She spends days rummaging
in that big black purse,
as if she's poking into dark
water, and coming up
with Kleenex, a wallet, I.D.s
she doesn't recognize.
She keeps finding and finding
the silver key marked
with red nail polish
so that she knows it goes
to the front door. Each time
she says, I'll have to mark
the front door key. All day,
she fingers the few small,
shiny things she's dredged:
freshman year, when the boys
elected her most popular
Radcliffe girl; her wedding day
and the rabbi's fishy eyes.
She worries odds and ends
to luster: a single earring;
a broken hearing aid; Anna,
Alex, Elad and those other two
great grandchildren whose names
she sometimes knows. She drags
the bag everywhere, even
as it empties of all but a few
glimmers, slippery to catch.

Susan Cohen
Throat Singing

 


Rummaging
Susan Cohen

 

what it means

 An old woman who has lost a lot of memory rummages through her purse.

The purse is a metaphor for her memory and she has trouble finding anything in it.

Memory can glimmer, and it can be slippery to catch.

why I like it

I think this poem treats a difficult and painful subject--aging and memory loss--gracefully.  The woman's experience both in what she can find, and can't, comes to life for me.  I believe this character and care about her.

craft

I like how finding and finding really means losing her ability to hold on to objects and memories.  Nice tension between what is spoken and what is understood.

I love the turn in this poem.  It's all in one small setting--a woman going through her purse and then suddenly the shiny things are her past and we are time shifting fast through young adulthood back into old age.

--------------------

- Your tasks
(1) Sum up the text about the poem "Rummaging" in two sentences.
(2) Return the part of the text about the poem "Rummaging" from "The purse is" to "care about her.", word for word.
The lines that come next have nothing to do with the text about the poem "Rummaging."

- Information supplied
--------------------

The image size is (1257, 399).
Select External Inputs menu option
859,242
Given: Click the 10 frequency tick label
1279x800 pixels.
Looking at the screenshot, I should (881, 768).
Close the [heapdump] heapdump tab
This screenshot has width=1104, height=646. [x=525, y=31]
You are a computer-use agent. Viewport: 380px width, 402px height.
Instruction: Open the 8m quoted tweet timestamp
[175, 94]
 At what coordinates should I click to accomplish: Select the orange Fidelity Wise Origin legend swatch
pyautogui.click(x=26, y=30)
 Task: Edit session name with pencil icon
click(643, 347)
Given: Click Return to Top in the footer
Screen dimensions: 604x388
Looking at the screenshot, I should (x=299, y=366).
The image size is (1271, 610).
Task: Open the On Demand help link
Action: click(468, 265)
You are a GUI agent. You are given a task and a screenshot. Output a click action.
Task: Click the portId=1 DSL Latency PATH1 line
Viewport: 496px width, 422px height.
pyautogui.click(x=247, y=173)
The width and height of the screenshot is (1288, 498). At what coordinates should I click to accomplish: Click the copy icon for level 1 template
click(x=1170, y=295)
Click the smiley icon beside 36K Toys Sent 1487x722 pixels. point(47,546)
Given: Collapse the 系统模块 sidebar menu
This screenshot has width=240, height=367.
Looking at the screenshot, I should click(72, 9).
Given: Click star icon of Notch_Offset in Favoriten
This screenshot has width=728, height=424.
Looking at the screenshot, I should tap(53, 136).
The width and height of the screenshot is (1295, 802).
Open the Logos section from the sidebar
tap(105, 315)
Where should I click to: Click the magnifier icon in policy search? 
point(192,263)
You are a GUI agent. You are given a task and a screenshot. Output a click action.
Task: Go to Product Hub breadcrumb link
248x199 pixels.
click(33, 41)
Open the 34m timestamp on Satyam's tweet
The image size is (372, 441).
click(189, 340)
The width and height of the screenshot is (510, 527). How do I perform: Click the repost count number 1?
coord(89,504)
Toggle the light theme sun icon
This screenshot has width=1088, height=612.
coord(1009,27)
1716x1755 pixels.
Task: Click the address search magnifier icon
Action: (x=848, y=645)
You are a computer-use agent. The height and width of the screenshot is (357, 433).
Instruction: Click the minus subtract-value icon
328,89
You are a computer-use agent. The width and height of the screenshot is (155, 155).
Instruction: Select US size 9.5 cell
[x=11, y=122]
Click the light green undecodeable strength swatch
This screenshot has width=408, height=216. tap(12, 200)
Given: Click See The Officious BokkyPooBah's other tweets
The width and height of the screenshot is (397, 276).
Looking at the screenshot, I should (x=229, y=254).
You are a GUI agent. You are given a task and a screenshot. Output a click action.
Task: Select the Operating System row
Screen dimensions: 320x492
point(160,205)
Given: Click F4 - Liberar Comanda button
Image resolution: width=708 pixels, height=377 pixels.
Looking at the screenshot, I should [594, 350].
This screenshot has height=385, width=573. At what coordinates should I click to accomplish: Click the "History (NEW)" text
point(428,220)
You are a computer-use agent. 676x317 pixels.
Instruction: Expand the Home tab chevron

--------------------

- Responses for each task
(1) The poem "Rummaging" by Susan Cohen shows an old woman who spends her days digging through a big black purse, finding small objects and bits of her past such as her college years, her wedding day, and her great-grandchildren. The notes on the poem say the purse stands for her fading memory and praise how gracefully it handles aging and memory loss, especially in its sudden turn from the purse to her past.

(2)
The purse is a metaphor for her memory and she has trouble finding anything in it.

Memory can glimmer, and it can be slippery to catch.

why I like it

I think this poem treats a difficult and painful subject--aging and memory loss--gracefully.  The woman's experience both in what she can find, and can't, comes to life for me.  I believe this character and care about her.